Reproduce the listing word for word, starting at the line that contains "Kids Find Fun, Friendship" and ending with the last line of the listing, both included. Leave out the pictures.

### Rows

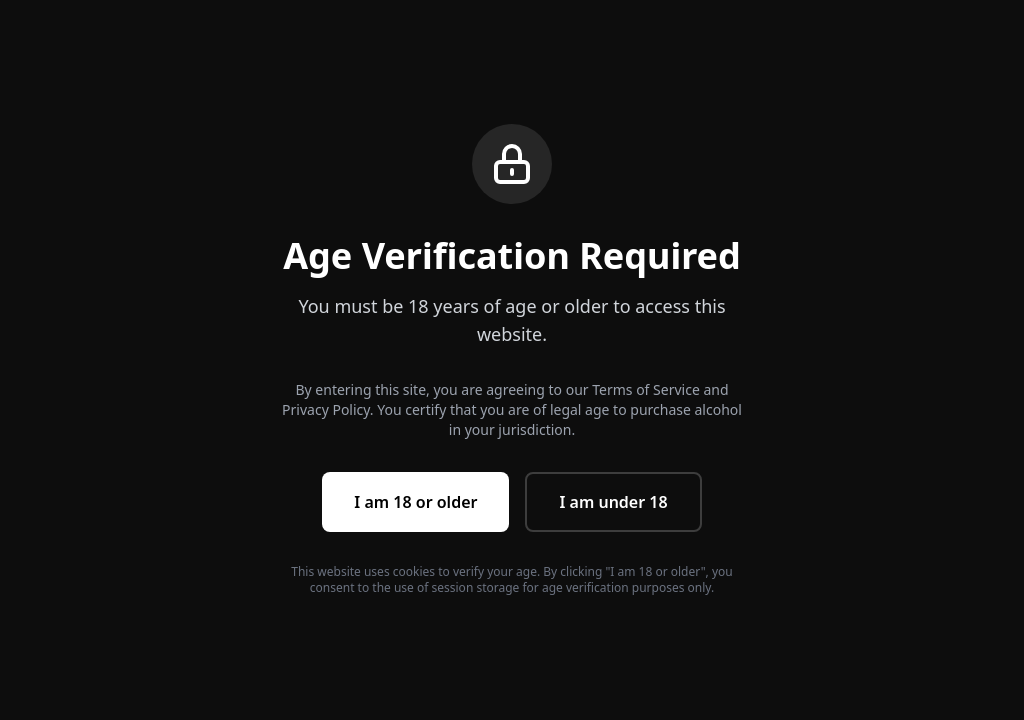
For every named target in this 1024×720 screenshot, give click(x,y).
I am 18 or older (415, 502)
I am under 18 (613, 502)
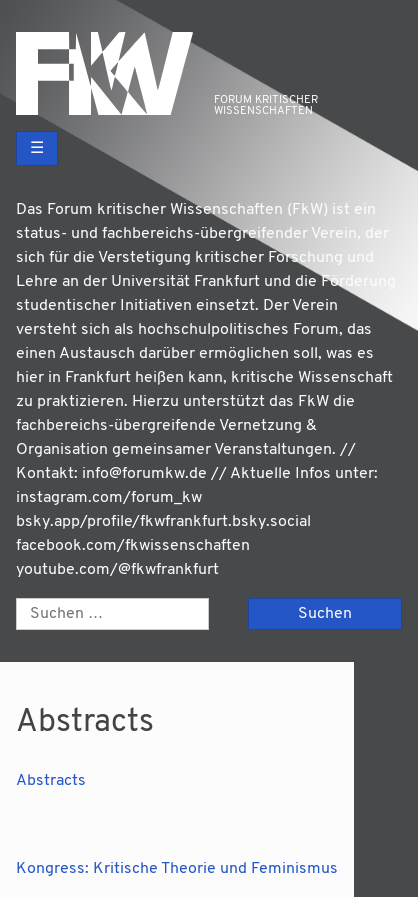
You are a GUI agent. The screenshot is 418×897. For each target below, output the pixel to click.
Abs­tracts (51, 781)
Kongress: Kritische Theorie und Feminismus (177, 869)
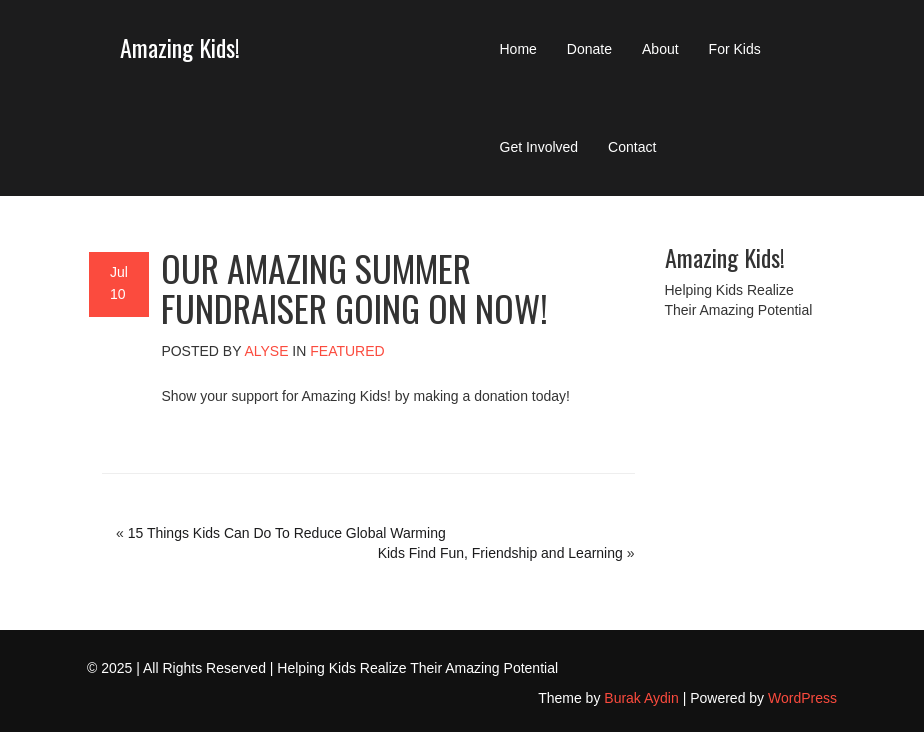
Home (518, 49)
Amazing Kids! (180, 47)
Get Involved (539, 147)
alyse (266, 351)
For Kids (735, 49)
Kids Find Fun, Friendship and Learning (500, 553)
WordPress (802, 698)
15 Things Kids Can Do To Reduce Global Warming (287, 533)
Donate (589, 49)
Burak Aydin (641, 698)
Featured (347, 351)
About (660, 49)
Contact (632, 147)
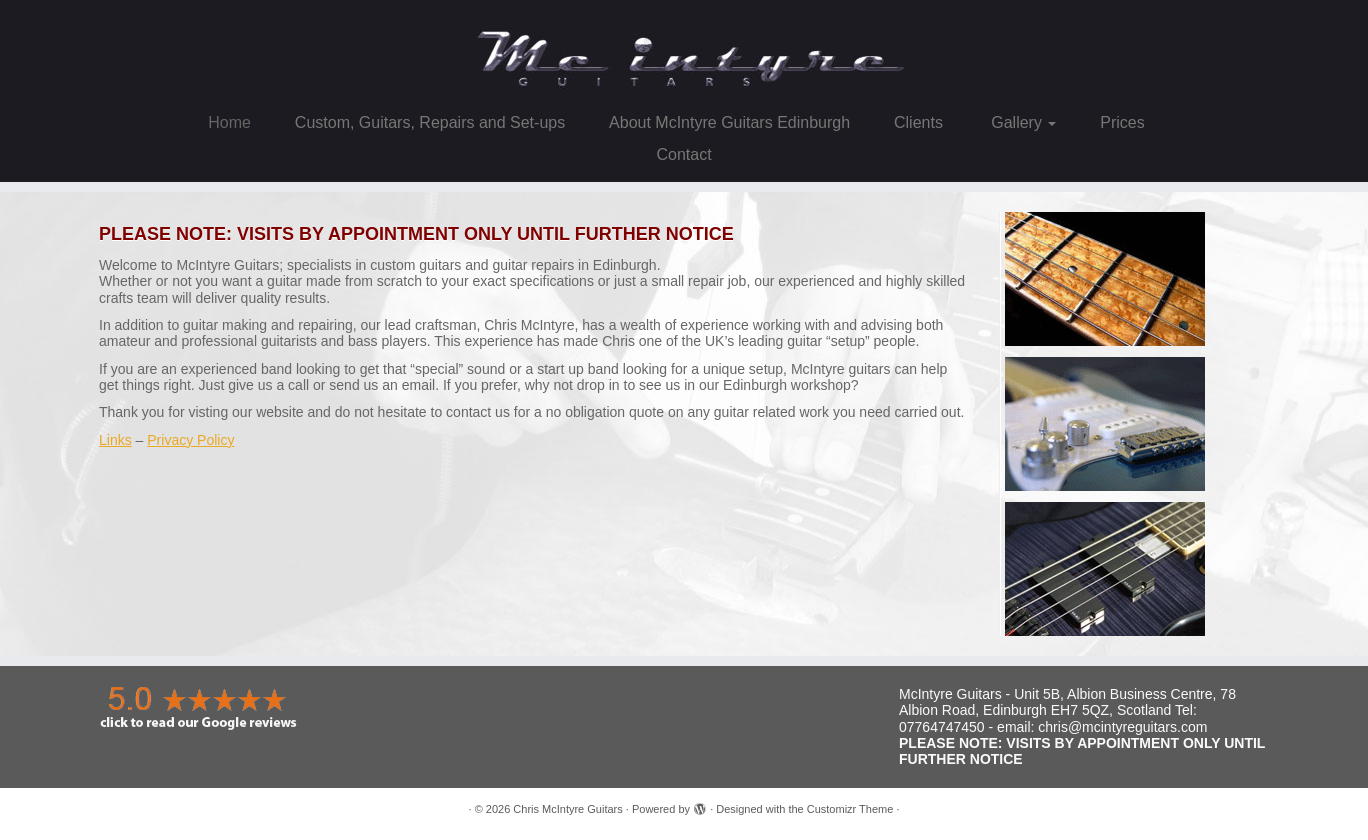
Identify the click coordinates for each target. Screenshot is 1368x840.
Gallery (1022, 122)
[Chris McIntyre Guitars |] (684, 51)
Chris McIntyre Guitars (567, 809)
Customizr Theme (850, 809)
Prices (1122, 122)
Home (229, 122)
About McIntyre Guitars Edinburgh (729, 122)
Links (115, 440)
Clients (918, 122)
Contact (683, 154)
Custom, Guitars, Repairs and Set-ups (430, 122)
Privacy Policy (190, 440)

######

▸ Complete output:
Kids Find Fun, Friendship and Learning (500, 553)
WordPress (802, 698)
15 Things Kids Can Do To Reduce Global Warming (287, 533)
Donate (589, 49)
Burak Aydin (641, 698)
Featured (347, 351)
About (660, 49)
Contact (632, 147)
Identify the click coordinates for each target. Screenshot is 1368x840.
Gallery (1022, 122)
[Chris McIntyre Guitars |] (684, 51)
Chris McIntyre Guitars (567, 809)
Customizr Theme (850, 809)
Prices (1122, 122)
Home (229, 122)
About McIntyre Guitars Edinburgh (729, 122)
Links (115, 440)
Clients (918, 122)
Contact (683, 154)
Custom, Guitars, Repairs and Set-ups (430, 122)
Privacy Policy (190, 440)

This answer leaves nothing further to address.